* REQUIRED ACTION 1 *
According to the onboarding text, how often should Phase 1 check-ins take place for remote employees?
* REQUIRED ACTION 2 *
Carry on the onboarding text from its last sentence.

* READING TEXT *
# # #
The phase completion criteria serve as the decision gate — not calendar time. If a hire hits the checkboxes (3+ PRs merged, can deploy to staging, passed the architecture walkthrough) but the mentor flags shallow understanding, schedule an explicit “extended Phase 1” for two more weeks with a targeted learning plan generated via the LLM. The key is making this a structured conversation with written criteria, not a vague “needs more time.” Both the manager and the hire should agree on exactly what “ready for Phase 2” looks like before extending.
Should the onboarding plan be different for remote versus in-office employees?
The structure stays the same, but the Week 1 tasks change. Remote onboarding needs explicit asynchronous communication norms in the plan (which channels for which questions, expected response times, video-on meeting culture) and more frequent 1:1 check-ins in Phase 1 — daily 15-minute calls instead of weekly. The “15-minute 1:1 with each team member” in Week 1 becomes a scheduled video call rather than a walk to someone’s desk. Add a “remote tooling” section to Week 0: ensure the hire has a working video setup, access to async collaboration tools, and clear documentation on how the team operates across time zones.
# # #
(Saved entries)

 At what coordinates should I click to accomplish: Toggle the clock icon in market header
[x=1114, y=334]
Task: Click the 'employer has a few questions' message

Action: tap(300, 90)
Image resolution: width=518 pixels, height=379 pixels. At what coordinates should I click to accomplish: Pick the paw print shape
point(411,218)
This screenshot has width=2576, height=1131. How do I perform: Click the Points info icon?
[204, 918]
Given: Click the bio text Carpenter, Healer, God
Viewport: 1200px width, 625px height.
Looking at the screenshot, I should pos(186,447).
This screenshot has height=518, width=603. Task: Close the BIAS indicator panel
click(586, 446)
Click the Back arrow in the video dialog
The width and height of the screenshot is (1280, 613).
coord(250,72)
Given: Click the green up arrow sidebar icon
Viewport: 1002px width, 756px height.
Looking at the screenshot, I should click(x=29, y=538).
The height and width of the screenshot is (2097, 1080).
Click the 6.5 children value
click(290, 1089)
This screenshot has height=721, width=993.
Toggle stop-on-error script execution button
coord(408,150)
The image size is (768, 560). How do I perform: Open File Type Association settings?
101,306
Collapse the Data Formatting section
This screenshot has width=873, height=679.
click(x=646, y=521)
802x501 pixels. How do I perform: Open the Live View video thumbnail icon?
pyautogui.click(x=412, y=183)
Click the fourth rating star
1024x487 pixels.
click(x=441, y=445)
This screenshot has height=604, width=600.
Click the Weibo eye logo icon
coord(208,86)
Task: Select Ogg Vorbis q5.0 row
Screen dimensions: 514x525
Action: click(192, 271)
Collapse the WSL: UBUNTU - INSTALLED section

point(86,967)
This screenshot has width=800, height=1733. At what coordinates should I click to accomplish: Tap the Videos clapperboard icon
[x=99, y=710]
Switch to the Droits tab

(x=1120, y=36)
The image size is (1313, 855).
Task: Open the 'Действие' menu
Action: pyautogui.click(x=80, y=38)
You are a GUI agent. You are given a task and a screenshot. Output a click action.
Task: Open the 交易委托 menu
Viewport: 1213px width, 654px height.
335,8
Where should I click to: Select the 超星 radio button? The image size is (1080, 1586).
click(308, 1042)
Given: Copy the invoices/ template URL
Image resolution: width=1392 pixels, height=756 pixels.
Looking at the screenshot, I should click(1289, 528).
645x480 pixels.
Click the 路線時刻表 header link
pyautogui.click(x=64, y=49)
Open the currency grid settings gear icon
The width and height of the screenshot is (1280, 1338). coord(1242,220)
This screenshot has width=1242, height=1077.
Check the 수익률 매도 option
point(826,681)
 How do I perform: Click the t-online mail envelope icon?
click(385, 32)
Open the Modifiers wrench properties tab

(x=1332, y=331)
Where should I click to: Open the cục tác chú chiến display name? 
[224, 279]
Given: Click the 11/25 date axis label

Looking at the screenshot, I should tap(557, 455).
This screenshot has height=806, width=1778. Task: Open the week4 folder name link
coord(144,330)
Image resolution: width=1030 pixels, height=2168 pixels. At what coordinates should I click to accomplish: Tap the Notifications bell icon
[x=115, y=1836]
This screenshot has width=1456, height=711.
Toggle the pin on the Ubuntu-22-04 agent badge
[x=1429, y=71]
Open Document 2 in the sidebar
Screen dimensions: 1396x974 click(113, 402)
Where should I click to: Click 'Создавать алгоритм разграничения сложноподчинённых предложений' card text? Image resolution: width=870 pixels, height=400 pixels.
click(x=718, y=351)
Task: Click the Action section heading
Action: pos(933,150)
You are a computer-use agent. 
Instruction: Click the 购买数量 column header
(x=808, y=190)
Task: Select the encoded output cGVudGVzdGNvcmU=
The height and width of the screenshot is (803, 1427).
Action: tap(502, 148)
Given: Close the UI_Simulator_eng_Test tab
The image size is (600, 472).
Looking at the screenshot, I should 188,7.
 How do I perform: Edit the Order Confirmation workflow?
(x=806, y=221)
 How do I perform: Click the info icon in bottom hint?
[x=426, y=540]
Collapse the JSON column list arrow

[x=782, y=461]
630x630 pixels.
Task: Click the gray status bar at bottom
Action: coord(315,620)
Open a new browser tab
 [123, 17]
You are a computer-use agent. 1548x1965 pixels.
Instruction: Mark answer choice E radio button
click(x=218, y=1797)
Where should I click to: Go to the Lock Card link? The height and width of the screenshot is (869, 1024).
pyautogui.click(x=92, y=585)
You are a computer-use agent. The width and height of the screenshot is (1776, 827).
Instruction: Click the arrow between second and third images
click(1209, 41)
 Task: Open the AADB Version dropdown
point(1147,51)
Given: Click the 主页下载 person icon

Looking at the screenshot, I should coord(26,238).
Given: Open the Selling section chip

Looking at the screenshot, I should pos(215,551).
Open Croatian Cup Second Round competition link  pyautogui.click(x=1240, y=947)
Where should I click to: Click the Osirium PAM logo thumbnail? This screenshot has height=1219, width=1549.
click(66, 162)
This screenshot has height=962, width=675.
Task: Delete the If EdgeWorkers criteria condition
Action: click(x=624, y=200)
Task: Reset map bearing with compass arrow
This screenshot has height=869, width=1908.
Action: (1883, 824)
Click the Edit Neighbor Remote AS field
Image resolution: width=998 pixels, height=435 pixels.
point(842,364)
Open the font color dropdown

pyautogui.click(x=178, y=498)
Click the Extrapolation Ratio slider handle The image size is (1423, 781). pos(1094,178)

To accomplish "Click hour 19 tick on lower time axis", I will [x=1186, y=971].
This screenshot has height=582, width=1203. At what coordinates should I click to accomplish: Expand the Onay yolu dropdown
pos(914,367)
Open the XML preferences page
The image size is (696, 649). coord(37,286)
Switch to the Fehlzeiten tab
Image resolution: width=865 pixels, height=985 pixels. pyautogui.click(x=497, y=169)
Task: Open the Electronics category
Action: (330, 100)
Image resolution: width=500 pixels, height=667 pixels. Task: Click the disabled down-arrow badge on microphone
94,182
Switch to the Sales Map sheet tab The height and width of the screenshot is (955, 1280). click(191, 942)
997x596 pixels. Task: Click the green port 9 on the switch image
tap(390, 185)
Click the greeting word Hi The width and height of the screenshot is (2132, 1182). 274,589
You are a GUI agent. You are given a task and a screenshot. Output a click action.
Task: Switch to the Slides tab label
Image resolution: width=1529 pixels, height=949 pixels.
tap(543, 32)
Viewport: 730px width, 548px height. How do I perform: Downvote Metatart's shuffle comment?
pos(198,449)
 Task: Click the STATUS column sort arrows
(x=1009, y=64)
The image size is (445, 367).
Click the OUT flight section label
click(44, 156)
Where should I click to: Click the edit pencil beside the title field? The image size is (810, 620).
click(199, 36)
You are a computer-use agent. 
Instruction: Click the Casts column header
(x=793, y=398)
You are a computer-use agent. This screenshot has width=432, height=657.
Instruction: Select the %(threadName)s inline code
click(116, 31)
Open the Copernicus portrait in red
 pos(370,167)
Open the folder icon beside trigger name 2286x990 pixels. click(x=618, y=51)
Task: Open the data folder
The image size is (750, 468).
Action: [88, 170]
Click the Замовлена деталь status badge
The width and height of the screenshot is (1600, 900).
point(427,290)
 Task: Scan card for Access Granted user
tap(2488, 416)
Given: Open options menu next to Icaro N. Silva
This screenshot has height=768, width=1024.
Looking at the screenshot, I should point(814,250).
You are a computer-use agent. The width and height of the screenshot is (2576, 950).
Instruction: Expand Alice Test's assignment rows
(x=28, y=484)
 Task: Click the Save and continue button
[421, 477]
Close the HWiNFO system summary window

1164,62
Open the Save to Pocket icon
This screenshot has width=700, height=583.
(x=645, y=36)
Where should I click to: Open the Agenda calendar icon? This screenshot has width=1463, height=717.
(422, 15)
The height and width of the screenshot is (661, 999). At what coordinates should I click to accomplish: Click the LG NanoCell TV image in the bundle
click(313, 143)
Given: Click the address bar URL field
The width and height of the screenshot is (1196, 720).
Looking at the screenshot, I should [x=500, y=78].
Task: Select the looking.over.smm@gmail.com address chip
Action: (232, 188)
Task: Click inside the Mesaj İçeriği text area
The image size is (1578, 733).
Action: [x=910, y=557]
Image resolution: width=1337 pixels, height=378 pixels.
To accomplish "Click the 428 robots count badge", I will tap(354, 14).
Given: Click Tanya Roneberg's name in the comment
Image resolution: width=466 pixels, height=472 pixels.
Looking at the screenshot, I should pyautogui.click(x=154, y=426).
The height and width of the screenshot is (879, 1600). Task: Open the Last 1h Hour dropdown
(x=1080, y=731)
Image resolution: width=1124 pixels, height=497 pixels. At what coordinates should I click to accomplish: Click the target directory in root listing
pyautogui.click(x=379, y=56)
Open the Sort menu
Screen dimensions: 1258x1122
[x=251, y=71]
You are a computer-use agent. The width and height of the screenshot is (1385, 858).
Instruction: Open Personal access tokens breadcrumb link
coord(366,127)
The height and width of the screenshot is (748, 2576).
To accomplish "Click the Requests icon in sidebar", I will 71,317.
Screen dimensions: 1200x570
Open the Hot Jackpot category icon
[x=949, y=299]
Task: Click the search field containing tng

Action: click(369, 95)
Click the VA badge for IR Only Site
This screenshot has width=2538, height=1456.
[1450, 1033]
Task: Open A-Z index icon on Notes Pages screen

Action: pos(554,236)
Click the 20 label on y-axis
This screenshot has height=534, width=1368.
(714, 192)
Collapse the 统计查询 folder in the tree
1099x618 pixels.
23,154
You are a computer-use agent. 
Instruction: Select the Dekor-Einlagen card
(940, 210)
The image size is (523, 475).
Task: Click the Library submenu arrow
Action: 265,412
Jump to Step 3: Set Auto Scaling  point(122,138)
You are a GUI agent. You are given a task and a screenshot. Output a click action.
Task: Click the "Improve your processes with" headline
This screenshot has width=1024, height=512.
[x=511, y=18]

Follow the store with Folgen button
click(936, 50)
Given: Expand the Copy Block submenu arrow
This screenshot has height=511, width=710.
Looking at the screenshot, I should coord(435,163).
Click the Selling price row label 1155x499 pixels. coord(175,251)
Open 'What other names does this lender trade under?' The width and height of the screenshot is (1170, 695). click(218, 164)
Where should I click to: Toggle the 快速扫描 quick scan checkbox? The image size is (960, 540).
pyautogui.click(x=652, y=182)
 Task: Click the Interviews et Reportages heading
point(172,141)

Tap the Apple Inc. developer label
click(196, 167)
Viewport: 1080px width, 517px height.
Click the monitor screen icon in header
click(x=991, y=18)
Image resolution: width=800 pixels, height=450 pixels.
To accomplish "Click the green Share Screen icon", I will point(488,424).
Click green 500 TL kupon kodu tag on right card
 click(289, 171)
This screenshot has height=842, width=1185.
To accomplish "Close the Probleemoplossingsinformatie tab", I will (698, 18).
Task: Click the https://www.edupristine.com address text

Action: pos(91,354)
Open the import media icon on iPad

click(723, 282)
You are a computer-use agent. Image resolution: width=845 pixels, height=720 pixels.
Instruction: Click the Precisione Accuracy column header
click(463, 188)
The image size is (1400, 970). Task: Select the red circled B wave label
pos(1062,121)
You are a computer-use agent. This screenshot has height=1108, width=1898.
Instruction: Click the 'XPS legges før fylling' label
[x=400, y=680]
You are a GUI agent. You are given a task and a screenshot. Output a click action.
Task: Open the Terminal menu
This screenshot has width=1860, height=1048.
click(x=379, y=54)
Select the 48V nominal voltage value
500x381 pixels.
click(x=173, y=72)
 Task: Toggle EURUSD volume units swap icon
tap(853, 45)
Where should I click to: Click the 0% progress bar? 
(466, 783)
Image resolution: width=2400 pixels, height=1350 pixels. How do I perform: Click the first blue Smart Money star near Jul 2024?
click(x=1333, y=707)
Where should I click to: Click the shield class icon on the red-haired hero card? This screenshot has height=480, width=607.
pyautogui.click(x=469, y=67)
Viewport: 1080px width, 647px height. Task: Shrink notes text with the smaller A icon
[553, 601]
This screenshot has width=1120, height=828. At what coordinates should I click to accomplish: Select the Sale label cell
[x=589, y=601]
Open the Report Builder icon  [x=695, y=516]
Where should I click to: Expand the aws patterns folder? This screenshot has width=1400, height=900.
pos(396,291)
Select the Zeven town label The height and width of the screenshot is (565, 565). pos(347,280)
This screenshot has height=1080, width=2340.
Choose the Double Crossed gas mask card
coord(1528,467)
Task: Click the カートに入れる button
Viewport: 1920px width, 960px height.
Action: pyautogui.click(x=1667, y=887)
# # #
* RESPONSE 1 *
Daily, as 15-minute calls instead of weekly.

* RESPONSE 2 *
What is a realistic mentor time commitment, and how do you prevent it from cannibalizing the mentor’s own output?
Phase 1 requires 5–8 hours per week of mentor time — primarily pair programming, architecture walkthroughs, and PR reviews. This is a real cost, not an estimate. Protect the mentor’s productivity by limiting them to one onboardee at a time and explicitly reducing their sprint commitments by 20–30% during Phase 1. In Phase 2, the commitment drops to 2–4 hours/week, and by Phase 3 it’s under 2 hours. Budget this into sprint planning from week one rather than treating it as “extra” work that doesn’t count toward team velocity.